Then the excellent sensible mother answer'd with quickness "Men are precisely like rocks when they stand opposed to each other! Proud and unyielding, the one will never draw near to the other. Neither will suffer his tongue to utter the first friendly accent. Therefore I tell you, my son, a hope still exists in my bosom, If she is worthy and good, he will give his consent to your marriage, Poor though she be, and although with disdain he refused you the poor thing. For in his hot-beaded fashion he utters many expressions Which he never intends; and so will accept the Refused One. But he requires kind words, and has a right to require them, For your father he is; his anger is all after dinner, When he more eagerly speaks, and questions the reasons of others, Meaning but little thereby; the wine then excites all the vigour Of his impetuous will, and prevents him from giving due weight to Other people's opinions; he hears and he feels his own only. But when evening arrives, the tone of the many discourses Which his friends and himself hold together, is very much alter'd. Milder becomes he, as soon as his liquor's effects have passed over And he feels the injustice his eagerness did unto others. Come, we will venture at once! Success the reward is of boldness, And we have need of the friends who now have assembled around him.— Most of all we shall want the help of our excellent pastor." Thus she eagerly spoke, and leaving the stone that she sat on, Also lifted her son from his seat. He willingly follow'd, And they descended in silence, revolving the weighty proposal. ——- V. POLYHYMNIA.

THE COSMOPOLITE.

BUT the Three, as before, were still sitting and talking together, With the landlord, the worthy divine, and also the druggist, And the conversation still concern'd the same subject, Which in every form they had long been discussing together. Full of noble thoughts, the excellent pastor continued "I can't contradict you. I know 'tis the duty of mortals Ever to strive for improvement; and, as we may see, they strive also Ever for that which is higher, at least what is new they seek after, But don't hurry too fast! For combined with these feelings, kind Nature Also has given us pleasure in dwelling on that which is ancient, And in clinging to that to which we have long been accustom'd. Each situation is good that's accordant to nature and reason. Many things man desires, and yet he has need of but little; For but short are the days, and confined is the lot of a mortal. I can never blame the man who, active and restless, Hurries along, and explores each corner of earth and the ocean Boldly and carefully, while he rejoices at seeing the profits Which round him and his family gather themselves in abundance. But I also duly esteem the peaceable burgher, Who with silent steps his paternal inheritance paces, And watches over the earth, the seasons carefully noting. 'Tis not every year that he finds his property alter'd; Newly-planted trees cannot stretch out their arms tow'rds the heavens All in a moment, adorn'd with beautiful buds in abundance. No, a man has need of patience, he also has need of Pure unruffled tranquil thoughts and an intellect honest; For to the nourishing earth few seeds at a time he entrusteth, Few are the creatures he keeps at a time, with a view to their breeding, For what is Useful alone remains the first thought of his lifetime. Happy the man to whom Nature a mind thus attuned may have given! 'Tis by him that we all are fed. And happy the townsman Of the small town who unites the vocations of town and of country. He is exempt from the pressure by which the poor farmer is worried, Is not perplex'd by the citizens' cares and soaring ambition, Who, with limited means,—especially women and maidens,— Think of nothing but aping the ways of the great and the wealthy, You should therefore bless your son's disposition so peaceful, And the like-minded wife whom we soon may expect him to marry.

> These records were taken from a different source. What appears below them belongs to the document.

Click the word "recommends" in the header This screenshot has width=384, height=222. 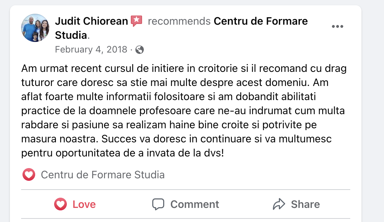click(x=179, y=21)
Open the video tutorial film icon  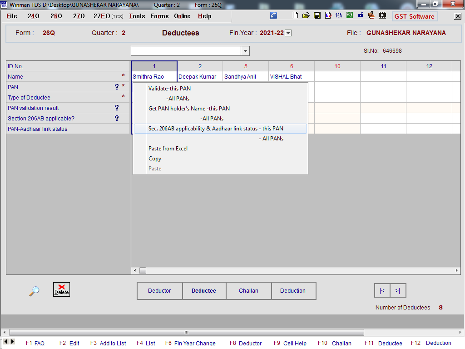(382, 15)
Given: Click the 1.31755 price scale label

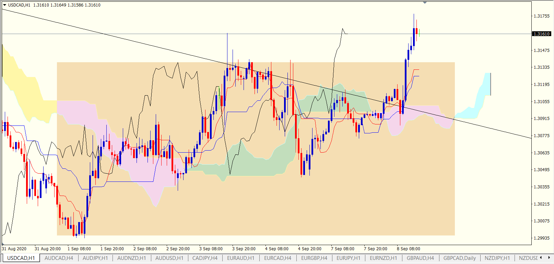Looking at the screenshot, I should [x=541, y=16].
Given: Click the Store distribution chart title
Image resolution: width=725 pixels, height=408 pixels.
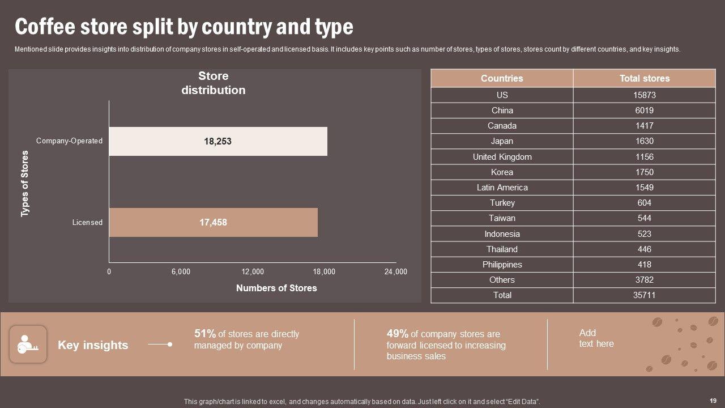Looking at the screenshot, I should pos(214,83).
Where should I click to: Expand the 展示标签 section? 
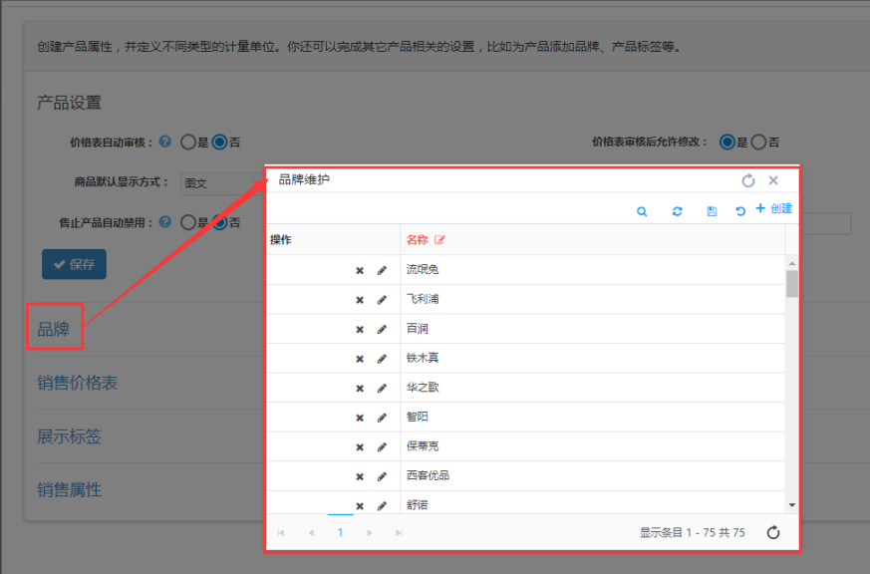point(69,436)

Thus he spoke. At that moment the mother and son stood before them. By the hand she led him and placed him in front of her husband "Father," she said, "how often have we, when talking together, Thought of that joyful day in the future, when Hermann, selecting After long waiting his bride at length would make us both happy! All kinds of projects we form'd. designing first one, then another Girl as his wife, as we talk'd in the manner that parents delight in. Now the day has arrived; and now has his bride been conducted Hither and shown him by Heaven; his heart at length has decided. Were we not always saying that he should choose for himself, and Were you not lately wishing that he might feel for a maiden Warm and heart-felt emotions? And now has arrived the right moment! Yes, he has felt and has chosen, and like a man has decided. That fair maiden it is, the Stranger whom he encounter'd. Give her him; else he'll remain—he has sworn it—unmarried for ever."

And the son added himself:—"My father, O give her! My heart has Chosen purely and truly: she'll make you an excellent daughter."

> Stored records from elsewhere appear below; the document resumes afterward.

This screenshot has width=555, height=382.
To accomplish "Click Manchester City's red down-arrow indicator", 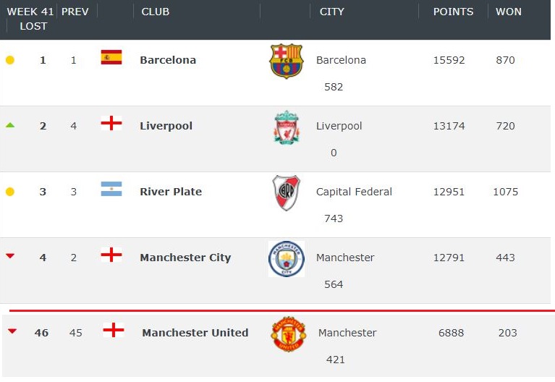I will point(10,256).
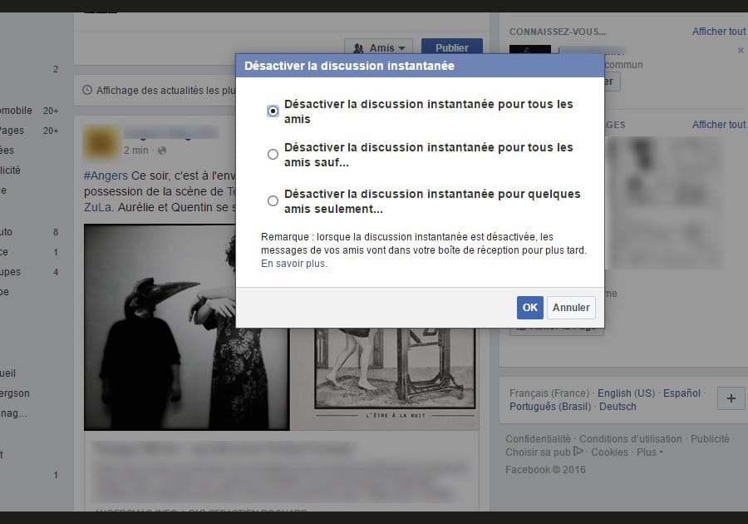This screenshot has height=524, width=748.
Task: Click the AdChoices icon after 'Choisir sa pub'
Action: point(578,452)
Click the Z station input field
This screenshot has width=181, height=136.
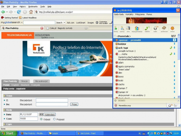(52, 100)
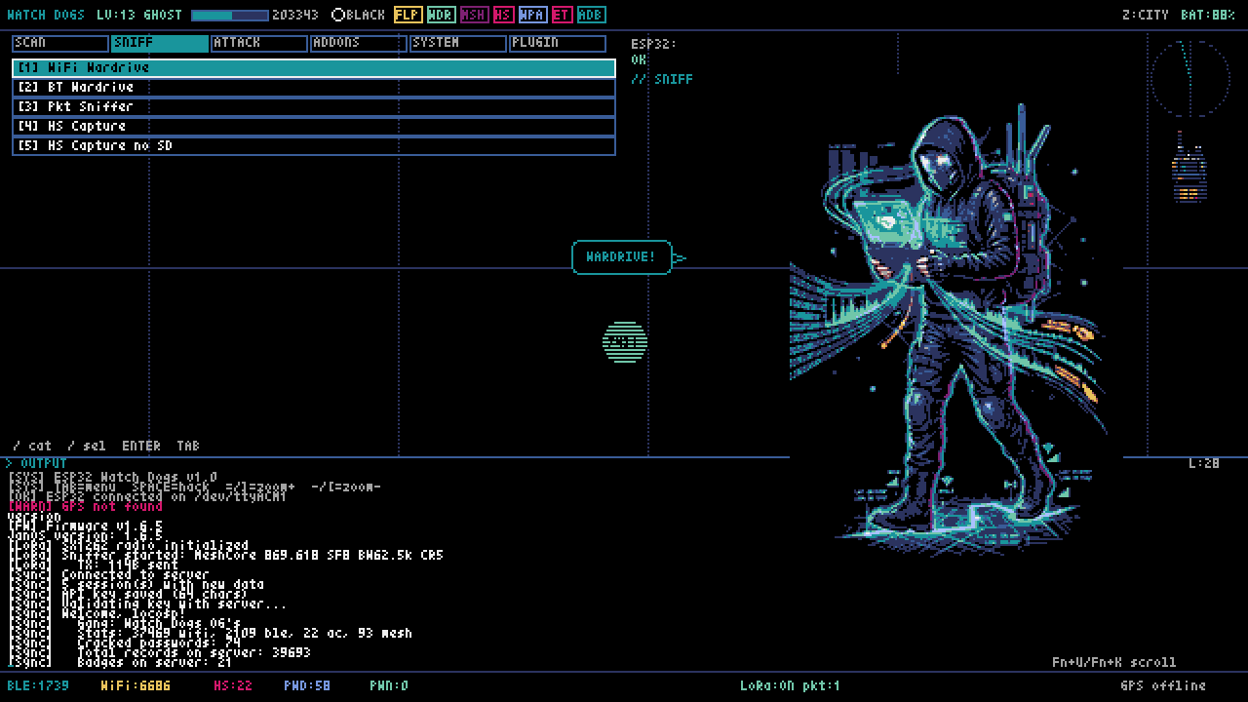This screenshot has height=702, width=1248.
Task: Click the WARDRIVE! speech bubble
Action: click(x=622, y=257)
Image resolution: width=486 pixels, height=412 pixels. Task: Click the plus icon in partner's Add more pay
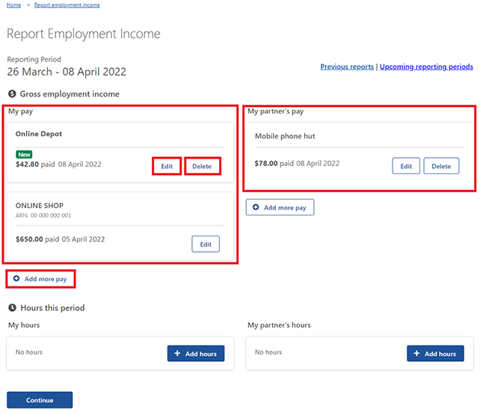pyautogui.click(x=256, y=207)
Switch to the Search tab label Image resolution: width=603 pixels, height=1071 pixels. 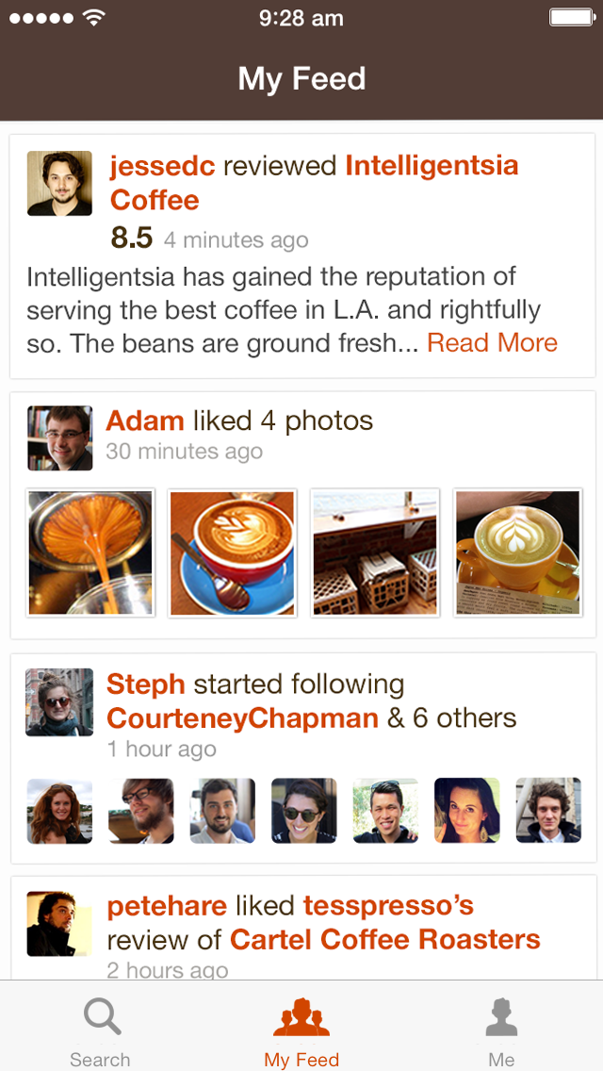coord(100,1059)

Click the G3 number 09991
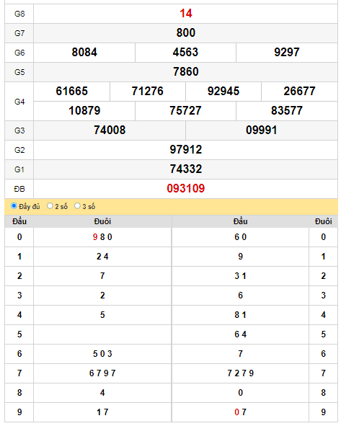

But the father was silent. Then suddenly rose the good pastor, And address'd him as follows:—" One single moment's decisive Both of the life of a man, and of the whole of his Future. After lengthen'd reflection, each resolution made by him Is but the work of a moment; the prudent alone seize the right one. Nothing more dangerous is, in making a choice, than revolving First this point and then that, and so confusing the feelings. Pure is Hermann's mind; from his youth I have known him; he never, Even in boyhood, was wont to extend his hand hither and thither. What he desired, was suitable to him; he held to it firmly. Be not astonish'd and scared, because there appears on a sudden What you so long have desired. 'Tis true the appearance at present Bears not the shape of the wish, as you in your mind had conceived it. For our wishes conceal the thing that we wish for; our gifts too Come from above upon us, each clad in its own proper figure. Do not now mistake the maiden who has succeeded First in touching the heart of your good wise son, whom you love so. Happy is he who is able to clasp the hand of his first love, And whose dearest wish is not doom'd to pine in his bosom! Yes, I can see by his face, already his fate is decided; True affection converts the youth to a man in a moment. He little changeable is; I fear me, if this you deny him, All the fairest years of his life will be changed into sorrow."

Then in prudent fashion the druggist, who long had been wanting His opinion to give, rejoin'd in the following manner "This is Just a case when the middle course is the wisest! 'Hasten slowly,' you know, was the motto of Caesar Augustus. I am always ready to be of use to my neighbours, And to turn to their profit what little wits I can boast of. Youth especially needs the guidance of those who are older. Let me then depart; I fain would prove her, that maiden, And will examine the people 'mongst whom she lives, and who know her. I am not soon deceived; I know how to rate their opinions."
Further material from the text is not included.